▸ **Material for this exercise**:
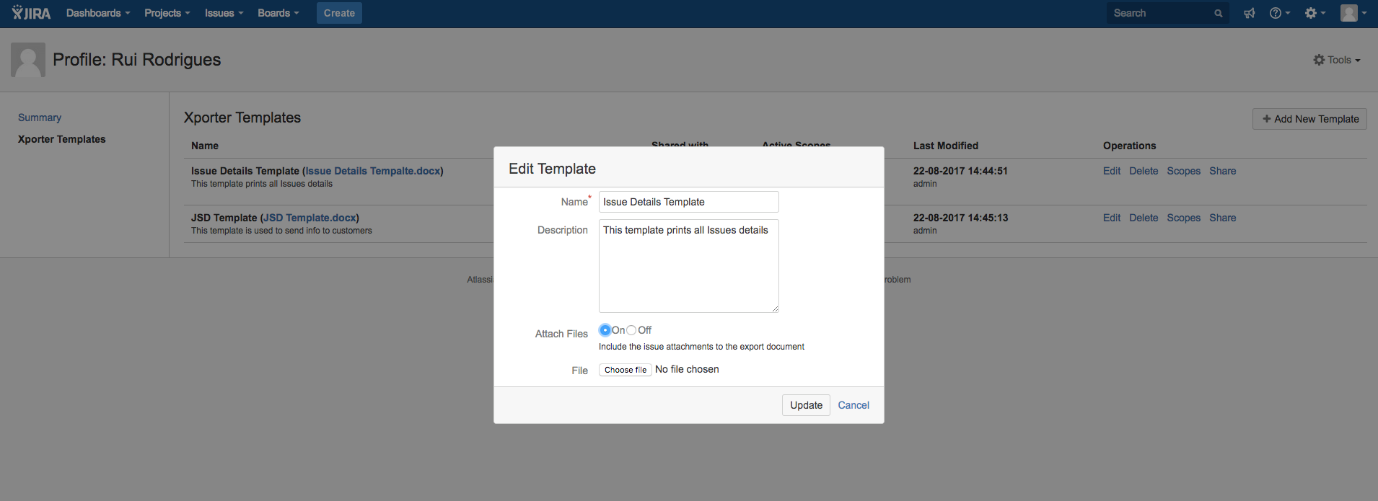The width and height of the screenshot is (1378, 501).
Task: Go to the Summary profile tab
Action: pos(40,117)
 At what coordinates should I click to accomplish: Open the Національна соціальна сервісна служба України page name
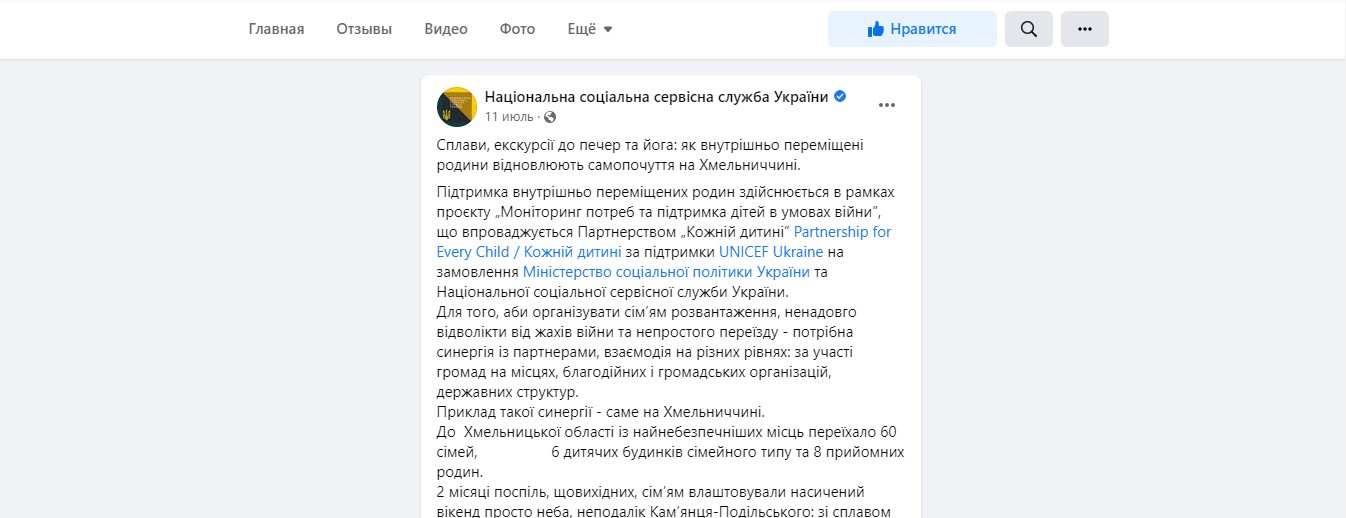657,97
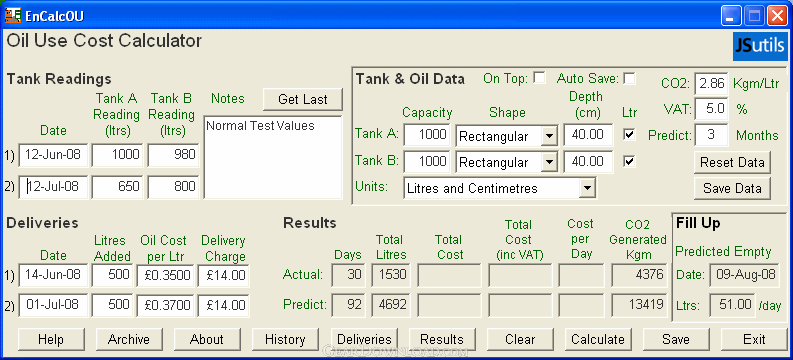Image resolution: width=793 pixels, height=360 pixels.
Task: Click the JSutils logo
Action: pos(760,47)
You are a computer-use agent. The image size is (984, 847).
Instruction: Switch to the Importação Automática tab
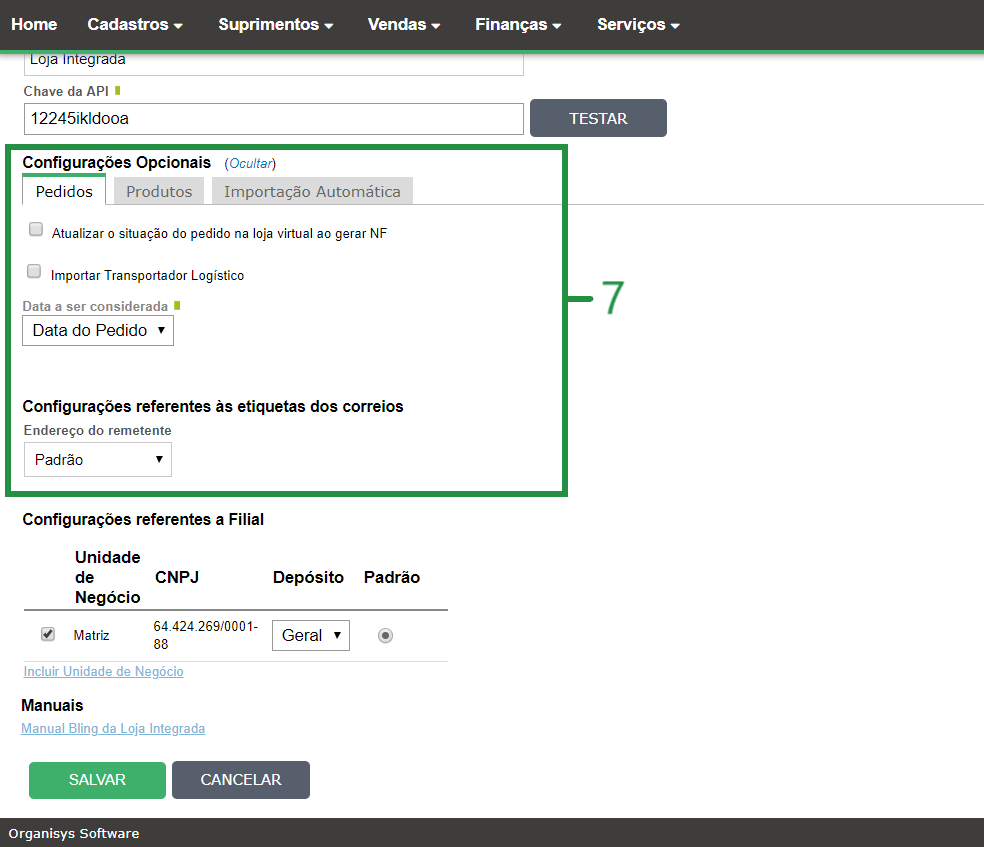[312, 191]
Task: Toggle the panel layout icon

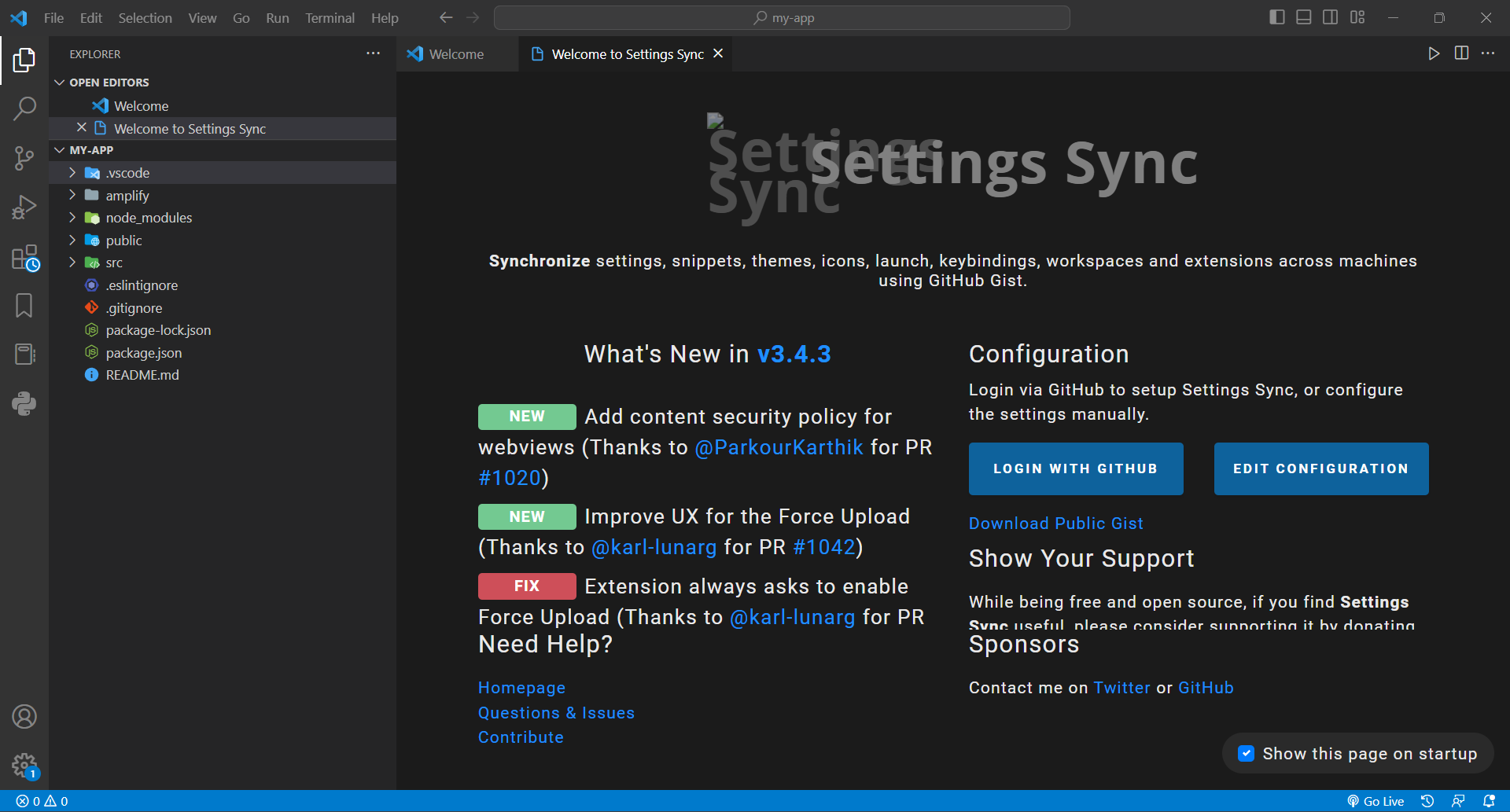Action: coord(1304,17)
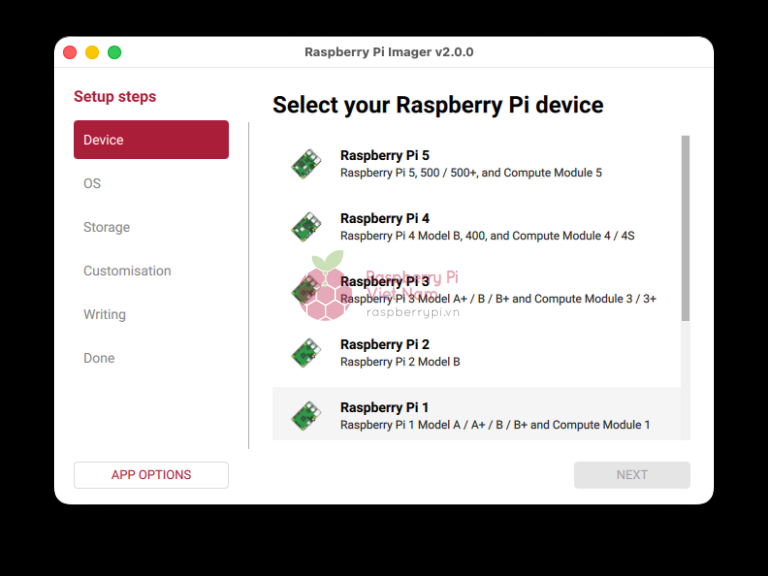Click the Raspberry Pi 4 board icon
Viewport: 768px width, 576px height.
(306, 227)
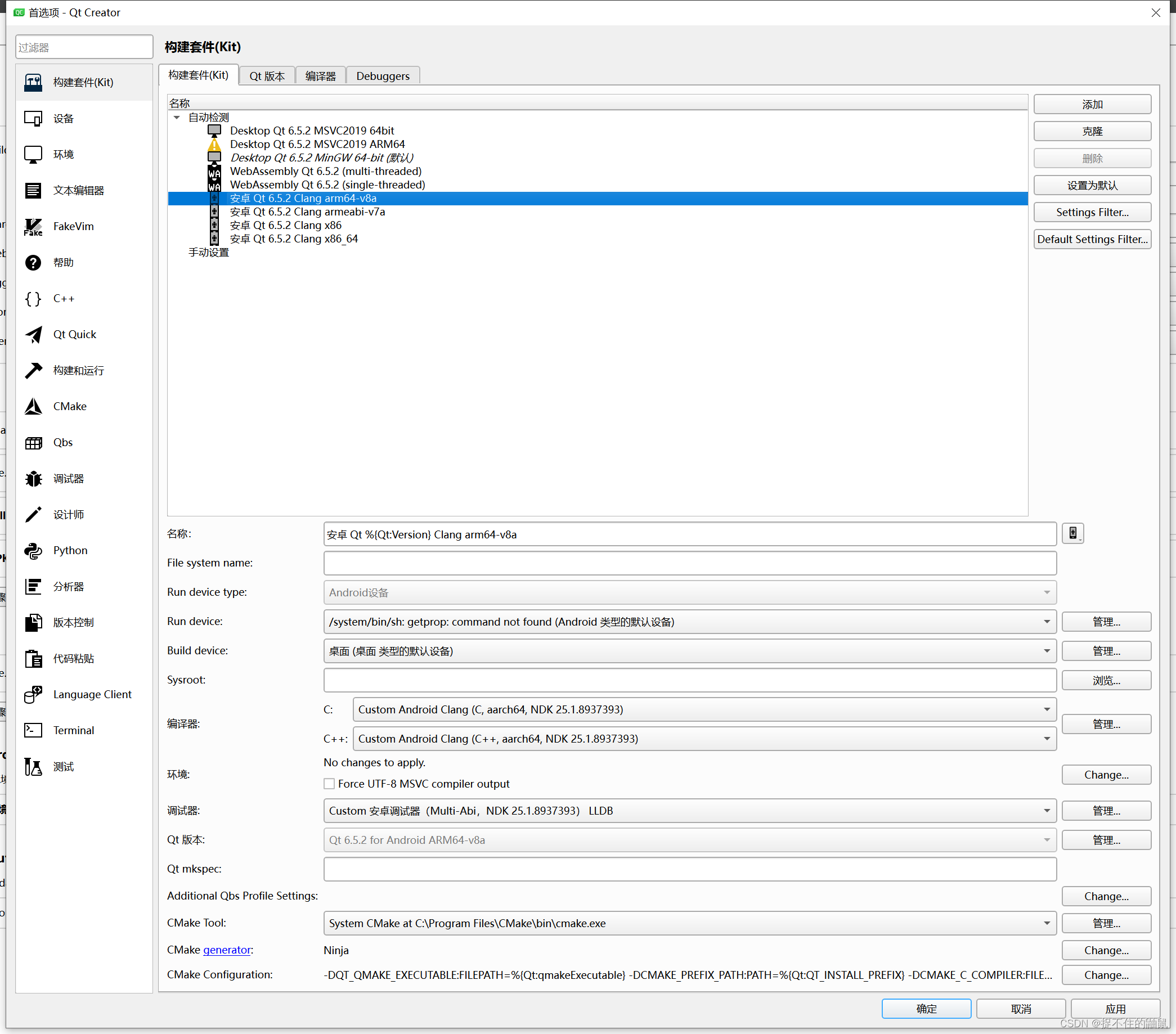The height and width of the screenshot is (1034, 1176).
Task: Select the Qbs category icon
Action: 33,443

▸ **Written request**: Copy everything in the records above from the very start down to the line that contains "Action: pos(760,47)", and leave the pictures out of your copy.

▸ **Output**:
The width and height of the screenshot is (1378, 501).
Task: Go to the Summary profile tab
Action: pos(40,117)
 At what coordinates should I click to accomplish: Open the Національна соціальна сервісна служба України page name
657,97
Image resolution: width=793 pixels, height=360 pixels.
Task: Click the JSutils logo
Action: pos(760,47)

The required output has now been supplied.